Polyèdre : ce ‘solide limité de toutes parts par des polygones plans’ et qui pourtant ne durcit pas, ne parvient pas à sécher, mais reste en mouvement, se reconstitue lentement, comme un cristal, c’est en fait un langage. Une poésie comme pli engageant les plans du corps, du langage lui-​même, et du pouvoir. Diffraction de la face, de l’autre côté du plan, là où l’horizontal et le vertical s’équivalent, là où le creux et le protubérant s’agencent. Faire tourner sur lui-​même le bloc pouvoir-​langage-​corps, d’ordinaire si fixe et si compact : lui mettre le mouvement dedans, le faire flux à force de présence massive : tel est l’objet du présent ouvrage.

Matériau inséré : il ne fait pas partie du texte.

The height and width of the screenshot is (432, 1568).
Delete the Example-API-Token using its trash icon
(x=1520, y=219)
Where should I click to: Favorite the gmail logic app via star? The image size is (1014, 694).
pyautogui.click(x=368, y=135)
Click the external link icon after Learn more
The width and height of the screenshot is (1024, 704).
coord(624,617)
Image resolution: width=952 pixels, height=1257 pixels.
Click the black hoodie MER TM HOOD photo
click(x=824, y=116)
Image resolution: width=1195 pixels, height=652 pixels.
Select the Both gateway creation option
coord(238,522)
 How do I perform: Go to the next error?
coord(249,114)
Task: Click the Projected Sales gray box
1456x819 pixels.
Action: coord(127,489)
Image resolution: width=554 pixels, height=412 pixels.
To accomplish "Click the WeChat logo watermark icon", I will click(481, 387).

Jérôme Game pense le poème comme une force d’éclatement des discours et des figures (d’où le tournis prismatique du polyèdre). (…) En somme, ça trace quelque chose comme le vide du désir informe dans la placidité des formes. Ça cabre la tension d’un corps rétif à toute nomination dans l’ordre convenu des noms qui forment pour nous le monde. (…) Écrire, ainsi, dégage l’espace, le rend, comme disait Bataille, ‘voyou’. (…) Ceux que sollicite le mouvement de l’invention dans la poésie française d’aujourd’hui ont à mon sens tout intérêt à suivre l’évolution du travail de Jérôme Game sur la singularité duquel on ne saurait dès à présent trop insister.